■ DOCUMENT EXCERPT
Gradated Racism: Between “Ends in Themselves” and “Mere Means”


Details
In this talk, I reveal a pervasive though often unobtrusive form of racism which merits its own discussion. Gradated racism, as I call it, can co-exist with sophisticated moral views. To elucidate this, I make use of Kant's race and moral theories, considered as equally important. I borrow his dichotomy of "end in itself" and "mere means" and re-conceptualize it. I argue that it helps us to analyze the normative nature of gradated racism properly. I then argue for reading the terms of the dichotomy as correlational with one another and as two termini of an "open interval continuum". Those who are racialized against in this way, whom I call, taking inspiration from Charles Mills, "sub-persons", are treated along that continuum: they are useful to the "superior" race in specific ways, are never respected unconditionally, nor seen as non-persons.
Reza Mosayebi
https://www.pe.ruhr-uni-bochum.de/philosophie/i/politik_recht/team/mitarbeiter/mosayebi.html.en
Lecturer, Faculty of Philosophy and Educational Research
Ruhr University Bochum (Germany)

■ DATASET EXCERPT

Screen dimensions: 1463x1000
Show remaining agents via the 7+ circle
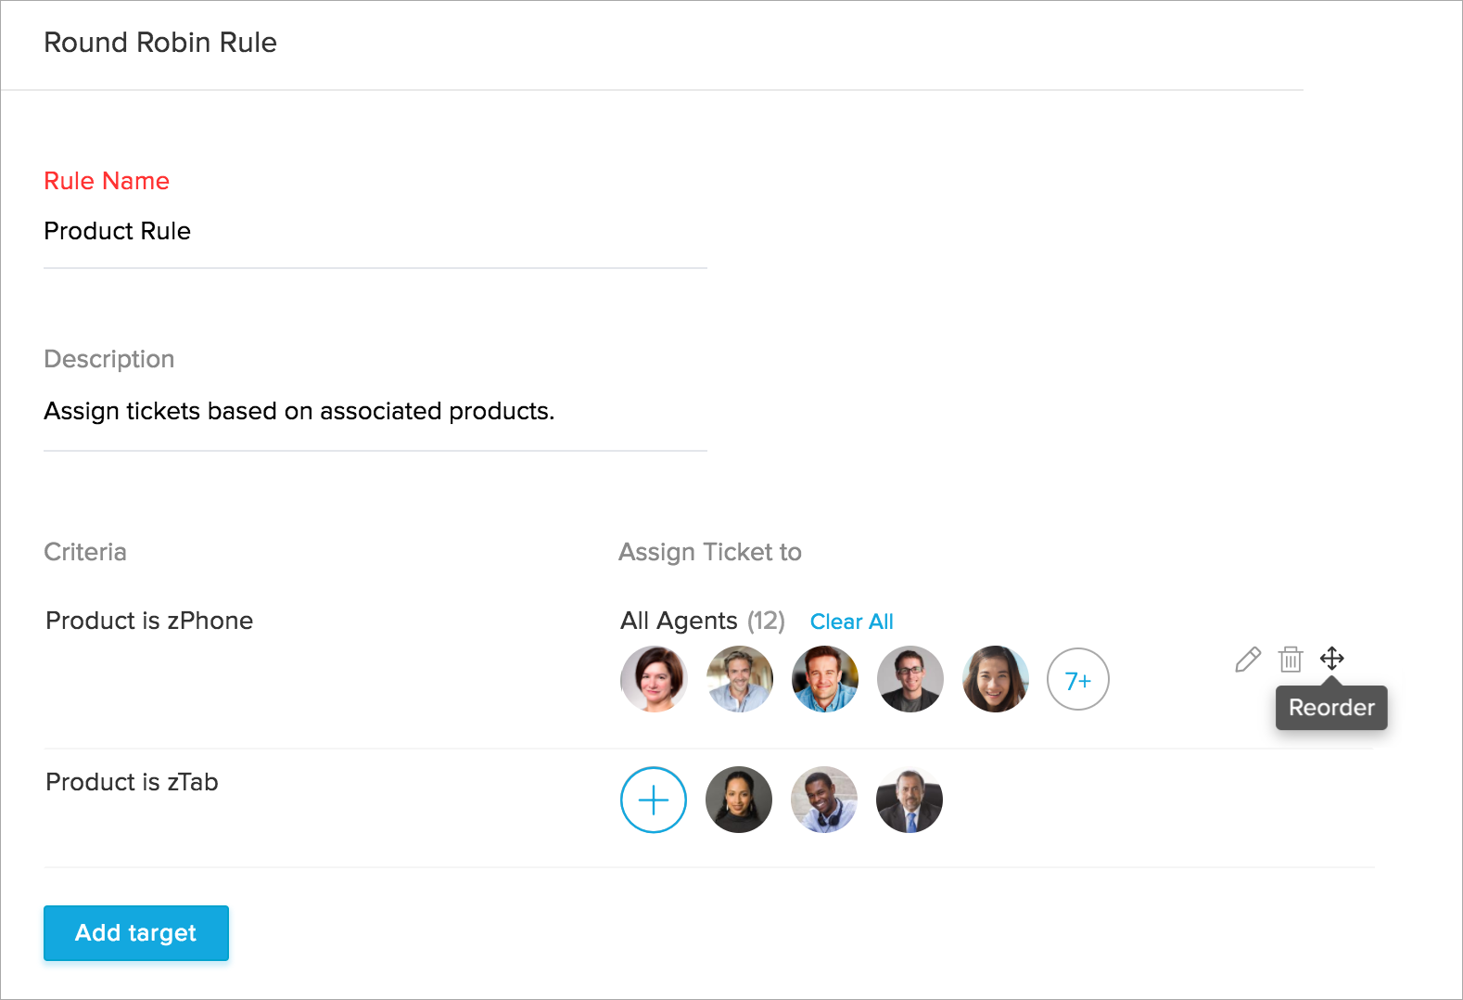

■ WHAT THIS TASK INVOLVES
Resume the abstract on gradated racism from the point where it stops. The listing comes from a source unrelated to the abstract on gradated racism.

■ EXERCISE ANSWER
About the Speaker:
Reza Mosayebi is a lecturer and senior academic counselor at the Institute for Philosophy at Ruhr University Bochum in Germany. His research focuses on philosophy of law, politics and morals; Kantian philosophy and critical race philosophy. He is the author of “Das Minimum der reinen praktischen Vernunft” [“The Minimum of Pure Practical Reason”] (2013), editor of “Kant und Menschenrechte” [“Kant and Human Rights”] (2018) and co-editor of the first comprehensive commentary of “John Rawls: ‘Das Recht der Völker’” [“John Rawls: ‘The Law of Peoples”’] (2019). One of his most recent essays is “Kant’s Metaphysics of Race, its Distinctiveness, and its Normativity”, which was published in the Journal of Social Philosophy (2025).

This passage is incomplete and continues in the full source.